Every line of the material must come back exactly as given.
*** Opening of Records provided ***
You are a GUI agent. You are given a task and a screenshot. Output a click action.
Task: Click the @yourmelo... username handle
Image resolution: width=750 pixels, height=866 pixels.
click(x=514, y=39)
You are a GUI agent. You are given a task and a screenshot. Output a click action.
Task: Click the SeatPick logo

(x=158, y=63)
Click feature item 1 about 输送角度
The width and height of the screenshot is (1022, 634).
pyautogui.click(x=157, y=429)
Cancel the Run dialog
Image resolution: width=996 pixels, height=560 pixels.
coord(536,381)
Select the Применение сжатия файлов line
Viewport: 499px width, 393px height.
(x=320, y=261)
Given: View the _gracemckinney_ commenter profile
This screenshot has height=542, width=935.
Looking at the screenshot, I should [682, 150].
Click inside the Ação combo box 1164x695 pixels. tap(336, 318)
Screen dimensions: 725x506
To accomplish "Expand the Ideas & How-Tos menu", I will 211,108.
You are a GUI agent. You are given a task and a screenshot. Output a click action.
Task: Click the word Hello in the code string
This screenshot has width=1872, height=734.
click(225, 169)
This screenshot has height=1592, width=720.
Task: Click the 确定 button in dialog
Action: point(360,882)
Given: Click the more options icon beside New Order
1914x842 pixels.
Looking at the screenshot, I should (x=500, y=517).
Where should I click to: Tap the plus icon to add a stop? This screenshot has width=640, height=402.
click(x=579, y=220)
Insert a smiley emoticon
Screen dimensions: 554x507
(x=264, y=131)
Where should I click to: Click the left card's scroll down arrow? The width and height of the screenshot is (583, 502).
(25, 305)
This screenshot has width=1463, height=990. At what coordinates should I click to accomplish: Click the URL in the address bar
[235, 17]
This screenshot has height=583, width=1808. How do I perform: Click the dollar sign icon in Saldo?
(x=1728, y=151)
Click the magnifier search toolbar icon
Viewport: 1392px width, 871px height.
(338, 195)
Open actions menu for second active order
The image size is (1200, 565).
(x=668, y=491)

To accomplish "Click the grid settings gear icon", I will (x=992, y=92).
*** Close of Records provided ***
Finished task:
You are a GUI agent. You are given a task and a screenshot. Output a click action.
Task: Click the @yourmelo... username handle
Image resolution: width=750 pixels, height=866 pixels.
click(x=514, y=39)
You are a GUI agent. You are given a task and a screenshot. Output a click action.
Task: Click the SeatPick logo

(x=158, y=63)
Click feature item 1 about 输送角度
The width and height of the screenshot is (1022, 634).
pyautogui.click(x=157, y=429)
Cancel the Run dialog
Image resolution: width=996 pixels, height=560 pixels.
coord(536,381)
Select the Применение сжатия файлов line
Viewport: 499px width, 393px height.
(x=320, y=261)
Given: View the _gracemckinney_ commenter profile
This screenshot has height=542, width=935.
Looking at the screenshot, I should [682, 150].
Click inside the Ação combo box 1164x695 pixels. tap(336, 318)
Screen dimensions: 725x506
To accomplish "Expand the Ideas & How-Tos menu", I will 211,108.
You are a GUI agent. You are given a task and a screenshot. Output a click action.
Task: Click the word Hello in the code string
This screenshot has width=1872, height=734.
click(225, 169)
This screenshot has height=1592, width=720.
Task: Click the 确定 button in dialog
Action: point(360,882)
Given: Click the more options icon beside New Order
1914x842 pixels.
Looking at the screenshot, I should (x=500, y=517).
Where should I click to: Tap the plus icon to add a stop? This screenshot has width=640, height=402.
click(x=579, y=220)
Insert a smiley emoticon
Screen dimensions: 554x507
(x=264, y=131)
Where should I click to: Click the left card's scroll down arrow? The width and height of the screenshot is (583, 502).
(25, 305)
This screenshot has width=1463, height=990. At what coordinates should I click to accomplish: Click the URL in the address bar
[235, 17]
This screenshot has height=583, width=1808. How do I perform: Click the dollar sign icon in Saldo?
(x=1728, y=151)
Click the magnifier search toolbar icon
Viewport: 1392px width, 871px height.
(338, 195)
Open actions menu for second active order
The image size is (1200, 565).
(x=668, y=491)

To accomplish "Click the grid settings gear icon", I will (x=992, y=92).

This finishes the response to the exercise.